In nature, there are many phenomena that exhibit fractal features, such lightning bolts, growth patterns of plants and crystals, snowflakes, or coastlines and river networks. In mathematics, fractal objects often appear in the study of dynamical systems. This project will explore the geometry of certain fractal spaces.

The principal investigator will develop better analytic and geometric tools for an improved understanding of fractals that arise from very specific dynamical systems, namely so-called expanding Thurston maps. The involvement of early-career researchers in this activity will contribute to increasing the expertise in the field, and will help to maintain a scientific community that provides the necessary mathematical knowledge for progress in science and engineering. The project includes the training of graduate students.

Expanding Thurston maps provide a surprisingly rich landscape with ties to fractals, Teichmüller theory, geometric group theory, and hyperbolic geometry.
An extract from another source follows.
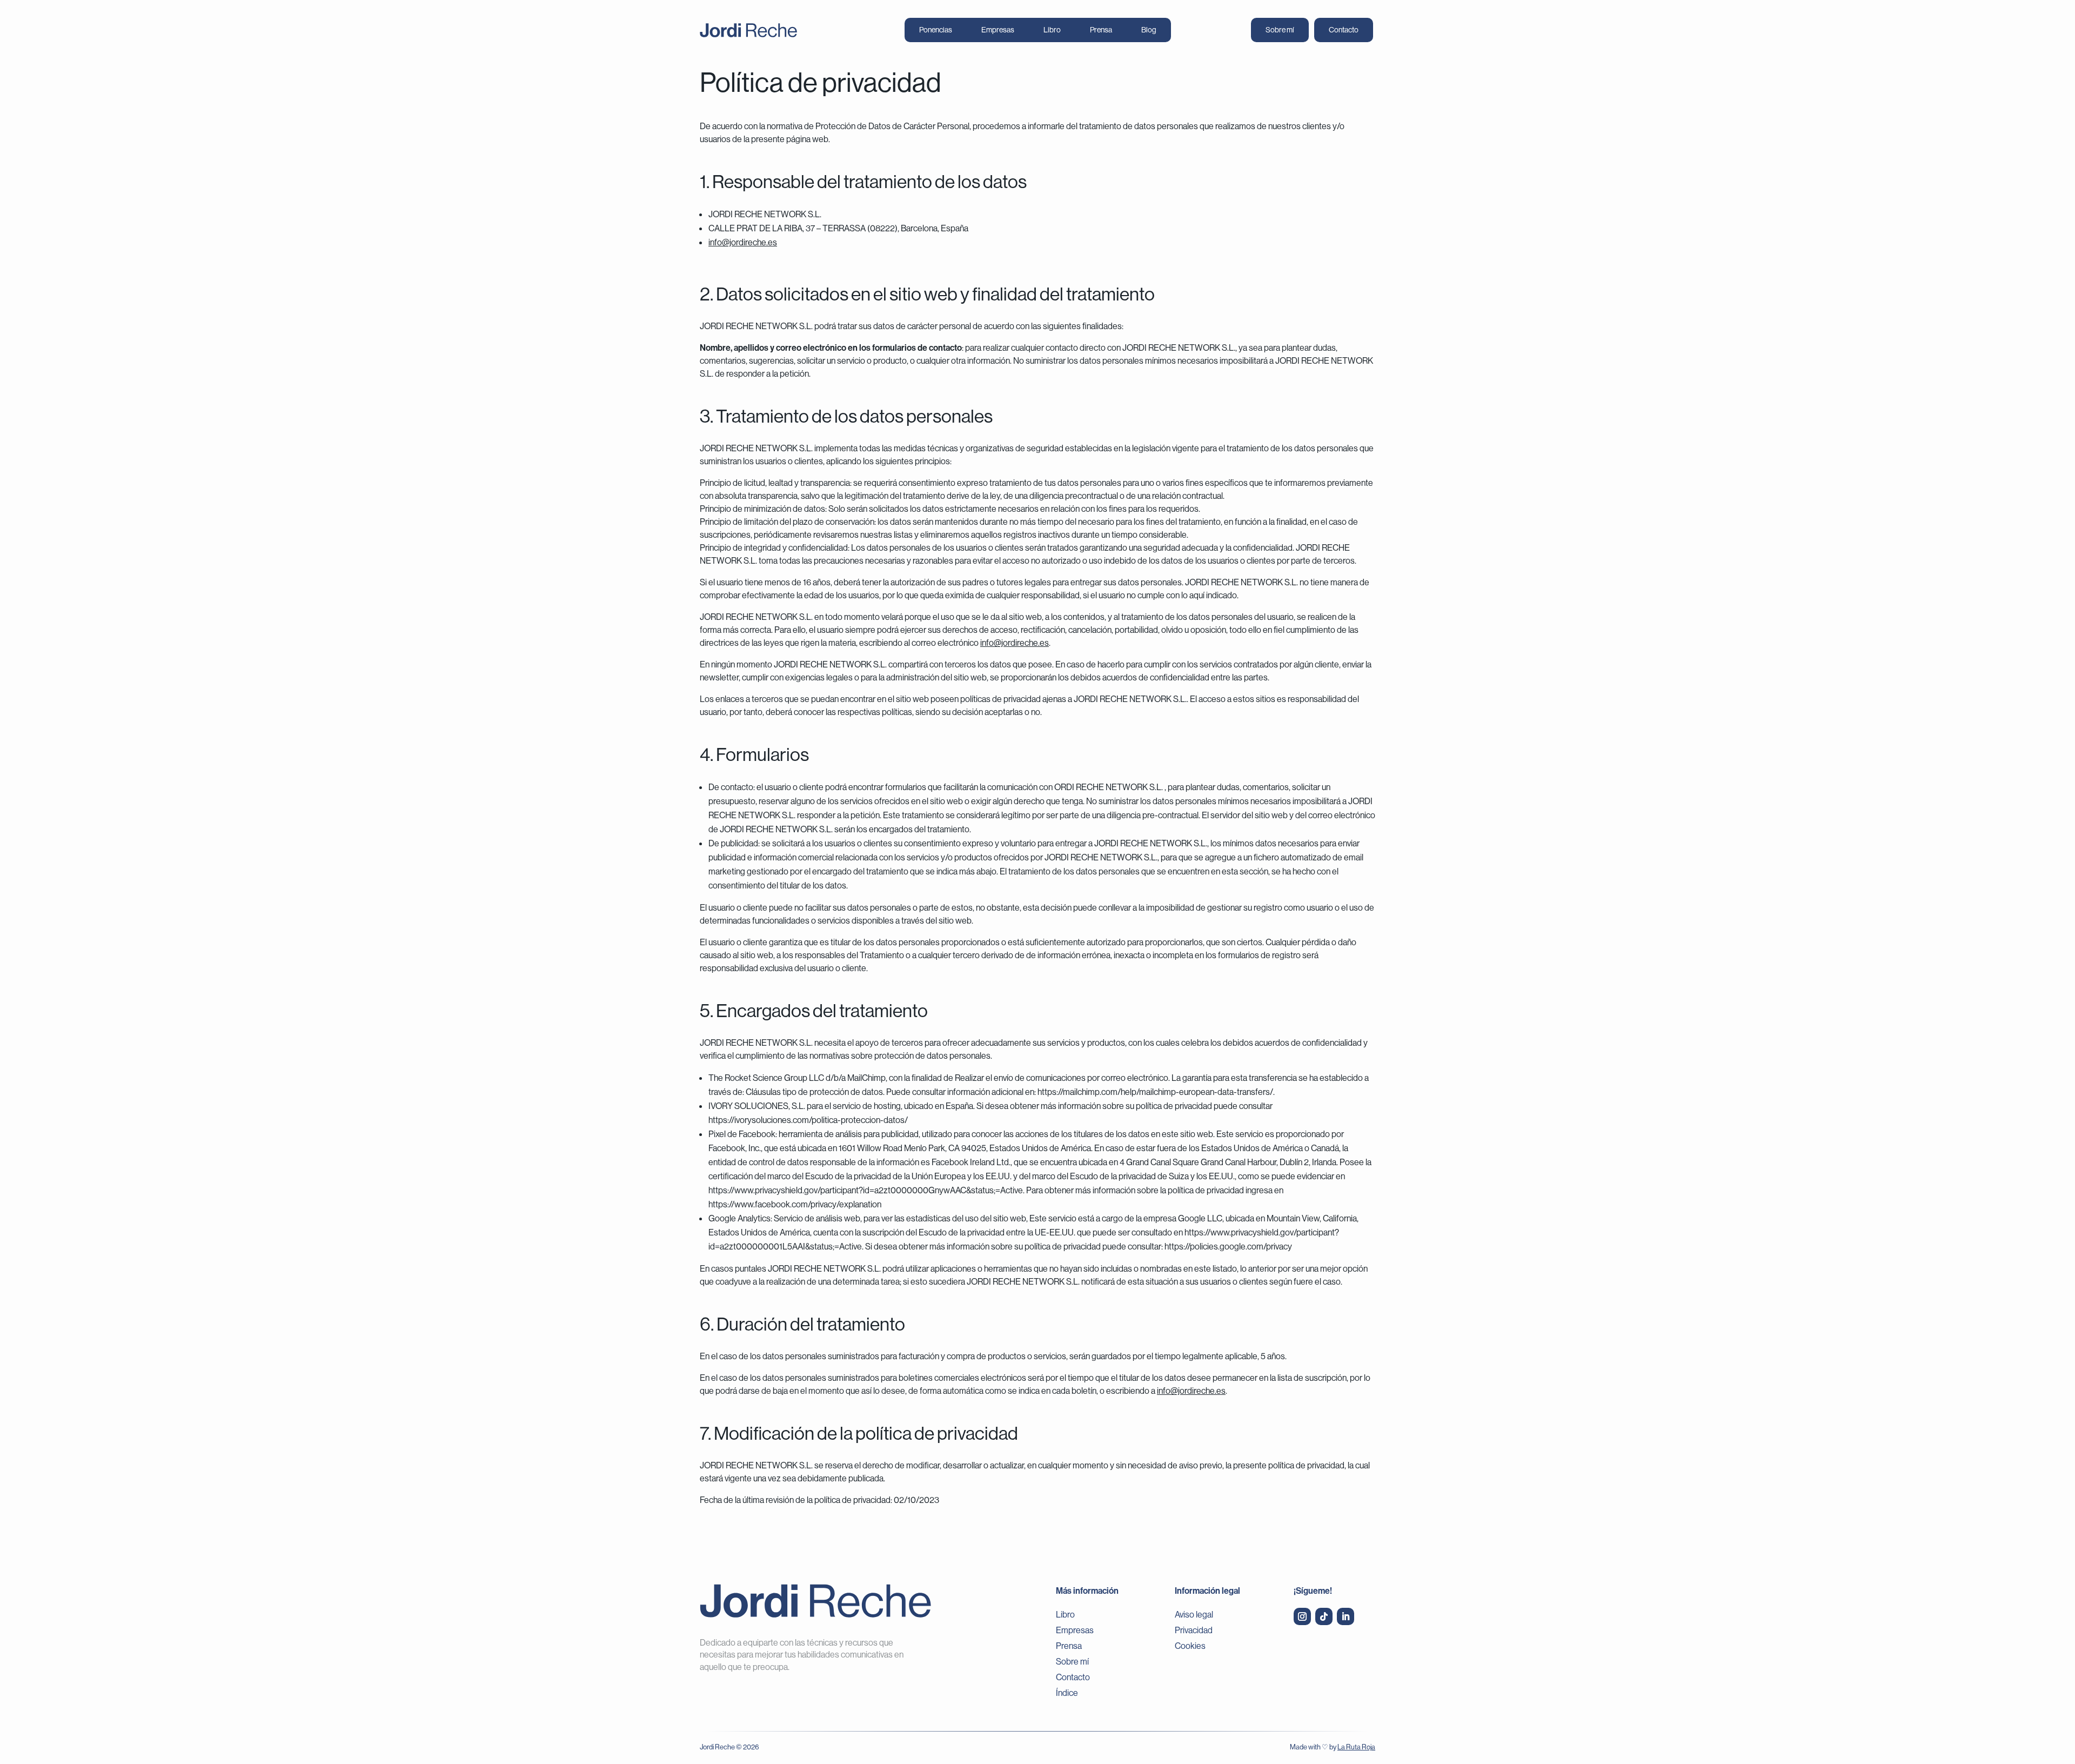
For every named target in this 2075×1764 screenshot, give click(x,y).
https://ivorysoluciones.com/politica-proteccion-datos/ (808, 1119)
While there are many interesting questions in this field, in this project specific problems will be singled out whose resolution will lead to advanced insights into the subject. These problems are related to Thurston obstructions, the induced pull-back map on Teichmüller space, and the geometry of the visual sphere associated with an expanding Thurston map.

An important numerical invariant of these spheres will be studied, namely their Ahlfors regular conformal dimension. A fundamental technical tool for this investigation is the notion of combinatorial modulus of path families. It seems that obstructions for Thurston maps are tied to path families of degenerating modulus.

One of the goals of this project is to get a better grasp of this connection, which is only poorly understood at present.

This award reflects NSF's statutory mission and has been deemed worthy of support through evaluation using the Foundation's intellectual merit and broader impacts review criteria.